● **課題**
ケープタウンのスラム街での体験をつづった文章を、最後の文の後から書き継いでください。

● **文書抜粋**
----------

5. アパルトヘイトの“残像”を肌で感じる瞬間
ケープタウン中心部には整備された道路や美しい建築物が並び、賑わうレストランやショップが立ち並んでいる。
それらのエリアには、白人観光客や富裕層が多く集まっていた。
一方でスラム街は、わずかな距離しか離れていないのに全く別世界のようだ。まさに人種や経済力によって街が分断されている様子を、目に見える形で突きつけられた。

写真;Johnny Miller/Rex Shutterstock
ある日、食材調達のために中心部へ向かった際、偶然現地の白人青年と話す機会があった。
彼は決して裕福な家庭ではなく、むしろ貧しい暮らしをしているという。「政府は黒人を優遇している。今の自分の生活が厳しいのは、逆差別のせいだ」と語り、怒りを隠そうとしなかった。
かつてアパルトヘイトで苦しんだ黒人たちが社会的に支援されること自体は理解しているものの、それが一部の白人の貧困層をさらに追い詰めている、という主張だった。
もちろん、この意見に対してはさまざまな見解がある。
しかし、アパルトヘイトの爪痕がいまだ南アフリカ社会の深部に根付いていることを、私は改めて実感した。
一度生じた大きな格差や対立は、政策一つで即座に解消できるわけではない。むしろ、過去の差別構造を是正しようとすると新たな不満が噴出し、対立に拍車がかかるという矛盾を孕んでいるのだ。
6. 罪のない子どもたち
スラム街でのボランティア活動で最も大きな力を感じたのは、やはり子どもたちの存在だった。
彼らには、一切の罪がない。
にもかかわらず、貧困や病気、暴力的な環境の中で育たざるを得ない。
厳しさを思えば、暗い気持ちになることも多かったが、同時に彼らの笑顔や純粋さに救われる瞬間が何度もあった。
「あなたはどこから来たの?」という子どもの問いに「日本から来たよ」と答えると、初めは地理的な遠さにピンとこないようだった。
だが、「日本には桜が咲いて、学校ではこんな授業がある」と話すと、目を輝かせて興味津々に耳を傾けてくる。

ピース
そんな彼らが、将来「パイロットになりたい」「先生になりたい」と夢を語るとき、希望の光が確かに存在しているのだと感じる。
この子どもたちが十分な栄養を摂り、教育を受け、将来まともな仕事を選べる社会環境が整えば、きっとスラム街は変わっていくのではないか。

----------

● **参照情報**
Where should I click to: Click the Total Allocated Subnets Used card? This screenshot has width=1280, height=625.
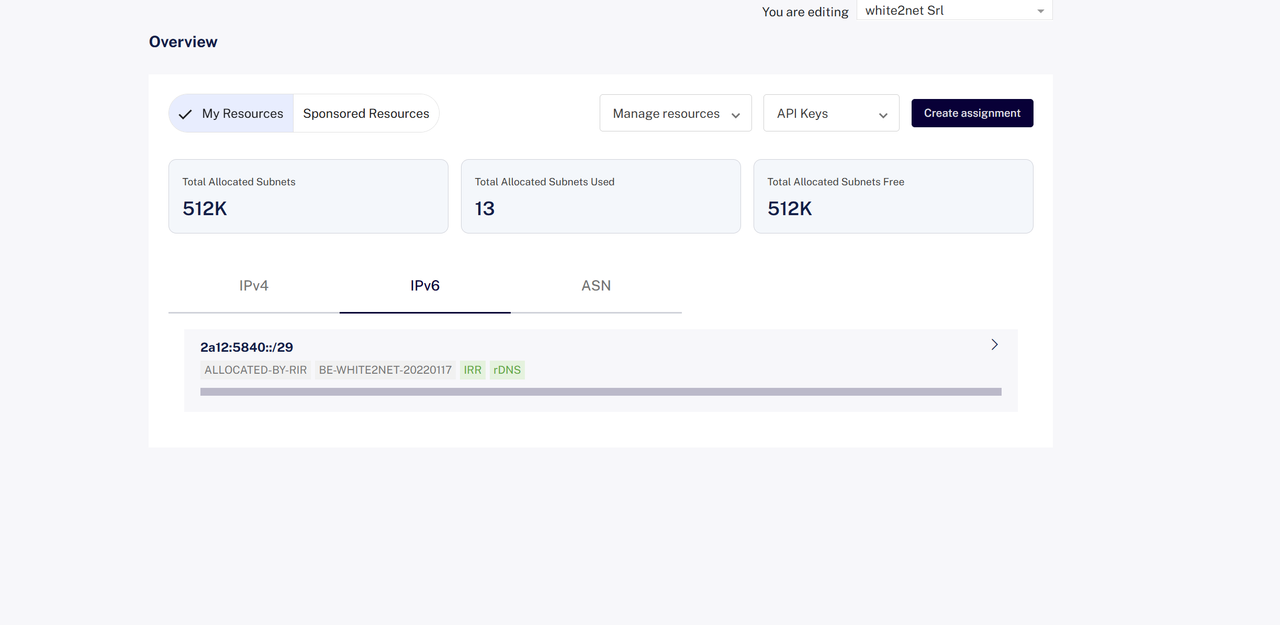pyautogui.click(x=601, y=196)
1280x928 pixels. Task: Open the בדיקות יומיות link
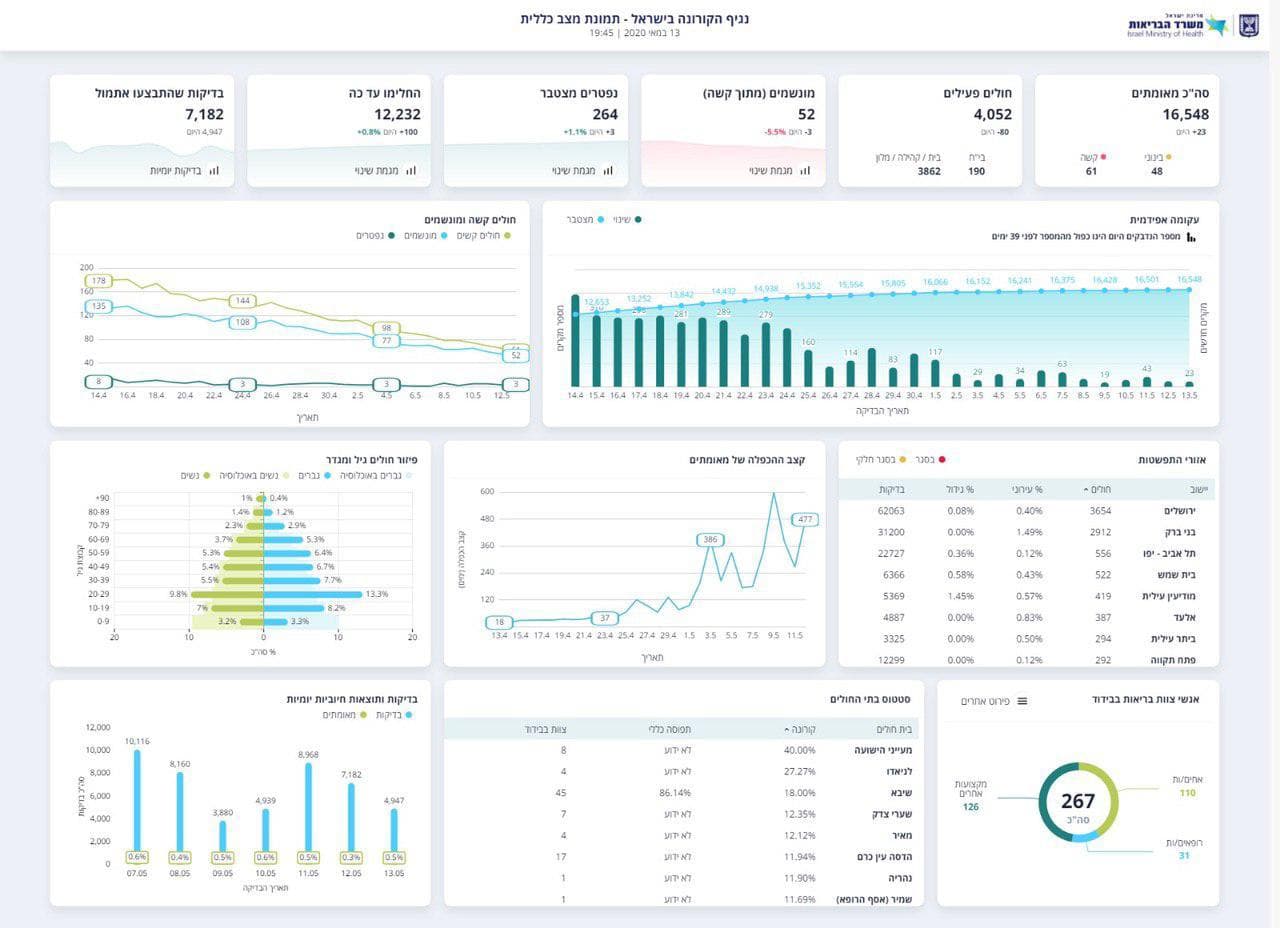click(x=175, y=171)
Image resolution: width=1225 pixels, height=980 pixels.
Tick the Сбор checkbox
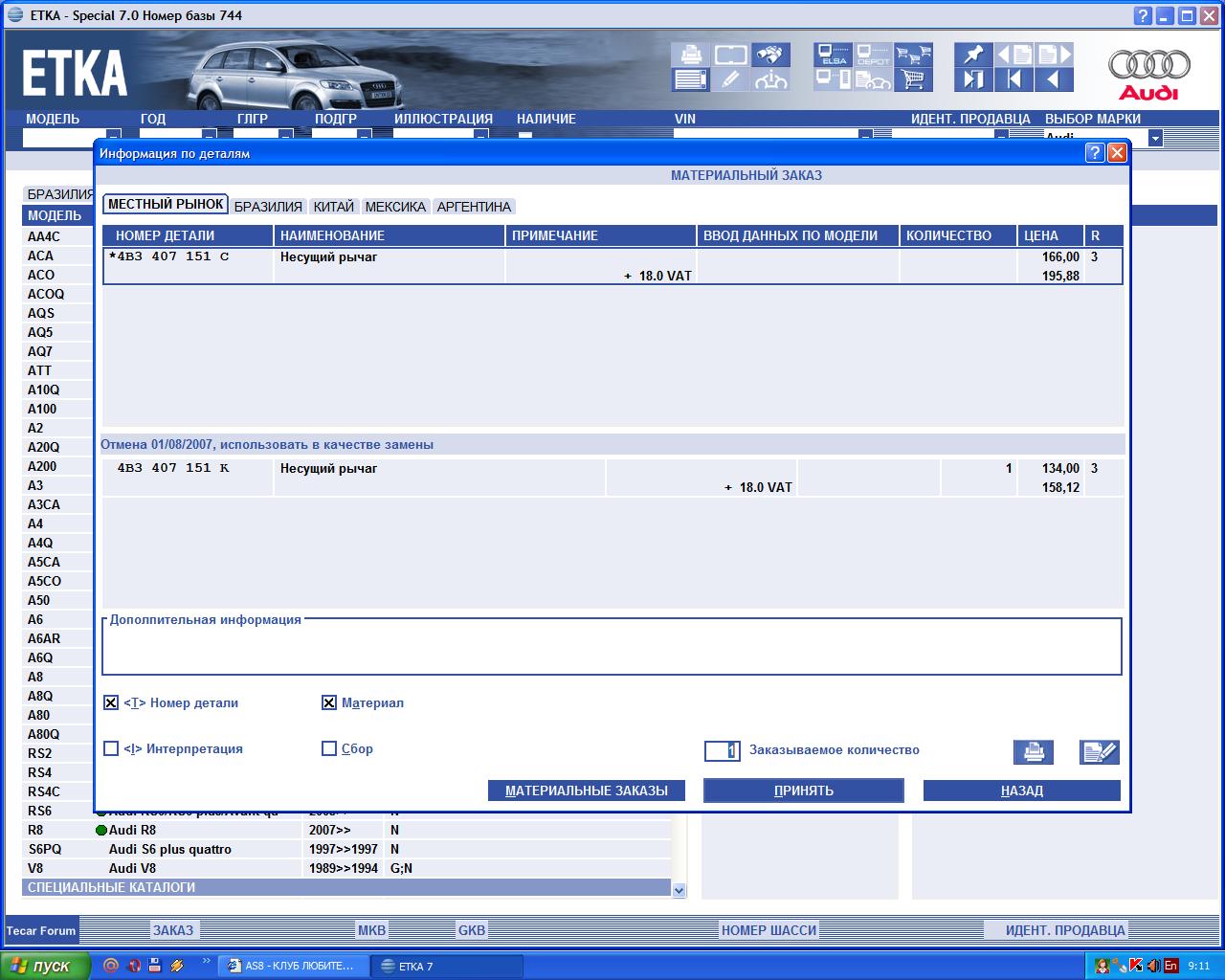point(329,749)
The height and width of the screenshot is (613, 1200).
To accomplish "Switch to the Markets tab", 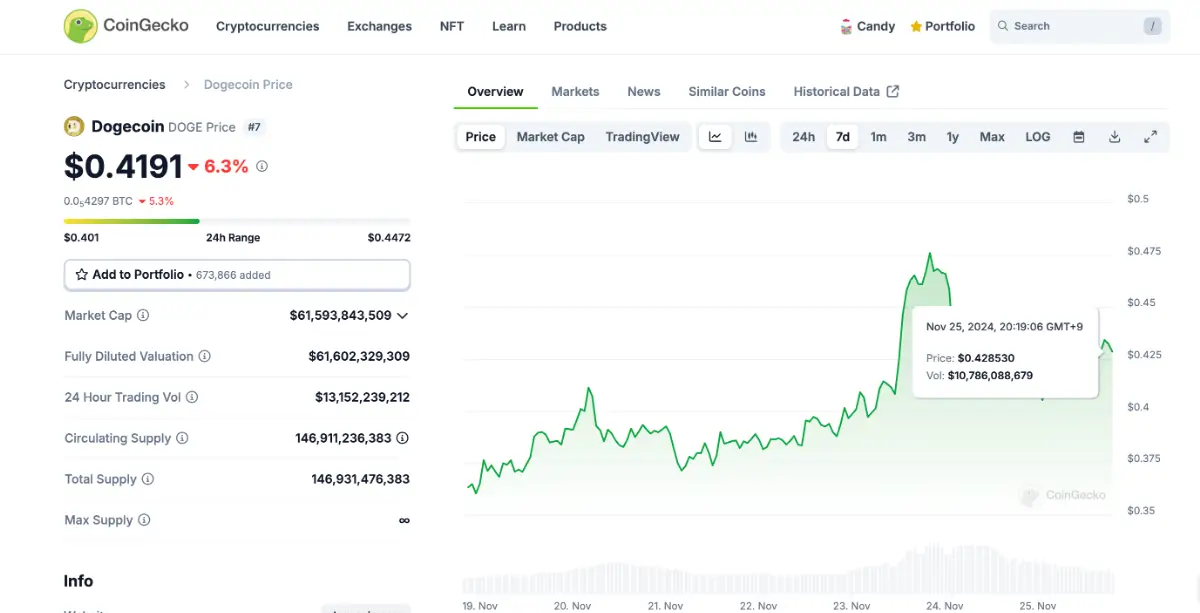I will pos(575,91).
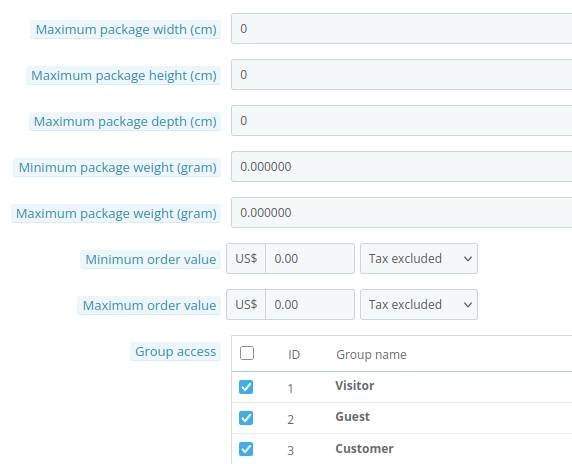This screenshot has width=572, height=464.
Task: Open the Minimum order value tax dropdown
Action: click(x=419, y=259)
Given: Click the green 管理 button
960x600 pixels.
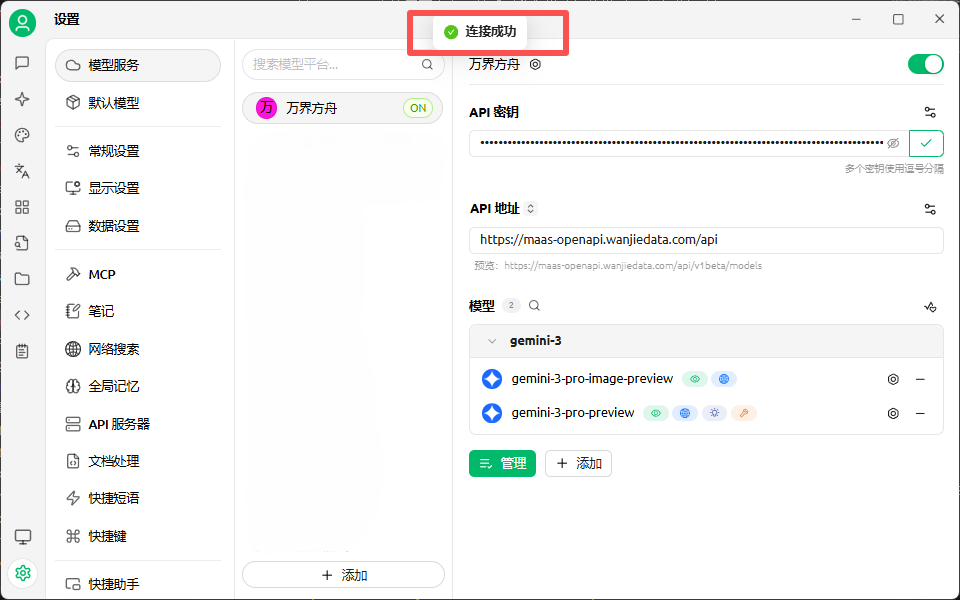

----------

● **回答**
私にはそう信じたい気持ちがある。どんなに大人たちが対立を深めていても、子どもたちの未来が絶望的であってはならない。

Children's rights.私たちが守るべきものだ.
7. ボランティアを通して問いかける、私たちの未来
今回のボランティアを通じて痛感したのは、自分が“見えていなかった世界”の広さだ。
ニュースやネット上の情報だけでは知り得ない現地のリアルに触れたことで、アパルトヘイトは単に「過去の悲惨な歴史」ではなく、現在進行形で人々を分断し続けているのだと理解できた。
そこで深く感じたのは、「歴史を正しく学ぶこと」の重要性だ。
背景を知らなければ、今起きている問題の原因や当事者の気持ちが理解しにくい。
逆にいえば、歴史を学び直すことで、差別や貧困の構造を変えるヒントが生まれる可能性がある。
ボランティアは一時的な支援にすぎず、“根本的解決”にはほど遠いかもしれない。しかし、一度現地を訪れた私たちが、そのリアルを発信し続けることも一つの貢献だと信じたい。
ホームステイ先での国際色豊かな仲間たちとの語らいを思い返すと、やはり「自分が見聞きしたことを言葉にして共有する」作業こそ、視野を広げる第一歩だと思う。
オランダ人やイタリア人のボランティア、研究者たちが抱く問題意識や疑問は、日本で暮らす私にはなかった視点をたくさん提示してくれた。同時に、私の言葉が彼らの理解を深める手がかりにもなったのかもしれない。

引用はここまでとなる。